**What the task requires:** Repeat word for word the passage of the message about the Roboto font from "Now, Roboto comes" to "is this common?".

**Text:**
▬▬▬▬▬▬

Addendum:

If I list the font families using Font.getFamilies() I get "Roboto Medium" once, given that both 
TTF files are added using @font-face. But if I examine Font.getFontNames() I get separate entries for 
"Roboto Medium" and "Roboto Medium Italic". Closer examination of the font loading 
reveals that indeed each font has its own distinct name and some fonts shared the same family name. That 
makes sense.

The thing is that in CSS -as far as I can see- fonts can only accessed through 
its family name, not its own name.

Tom


On 3-1-2016 11:21, Tom Eugelink wrote:
I'm currently including Google's Roboto font in JFXtras and making it easily available to 
other users. I noticed that the font-family attribute in font-face is ignored, and you 
have to use the name as it is specified in the TTF file. I found 
https://bugs.openjdk.java.net/browse/JDK-8094516 which says "/Please note that all 
@font‑face descriptors are ignored except for the src descriptor./" That pretty much 
explains what is going on.

Now, Roboto comes in different styles, condensed, bold, etc, but also italic. However, 
italic is a separate TTF file, so you have a Roboto-Medium.ttf and a 
Roboto-MediumItalic.ttf. The name of the font inside these two TTF files is the same, so 
when I use "font-family: 'Roboto Medium'" whatever ever font is defined last by 
font-face is used, and the other is not accessible.

My question is: is the way Roboto does Italic, with the same font name in the 
TTF file, a bug of Roboto, or is this common?

▬▬▬▬▬▬

**The data:**
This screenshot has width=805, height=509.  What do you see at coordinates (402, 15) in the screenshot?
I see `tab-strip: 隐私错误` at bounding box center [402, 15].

▬▬▬▬▬▬

**Task result:**
Now, Roboto comes in different styles, condensed, bold, etc, but also italic. However, 
italic is a separate TTF file, so you have a Roboto-Medium.ttf and a 
Roboto-MediumItalic.ttf. The name of the font inside these two TTF files is the same, so 
when I use "font-family: 'Roboto Medium'" whatever ever font is defined last by 
font-face is used, and the other is not accessible.

My question is: is the way Roboto does Italic, with the same font name in the 
TTF file, a bug of Roboto, or is this common?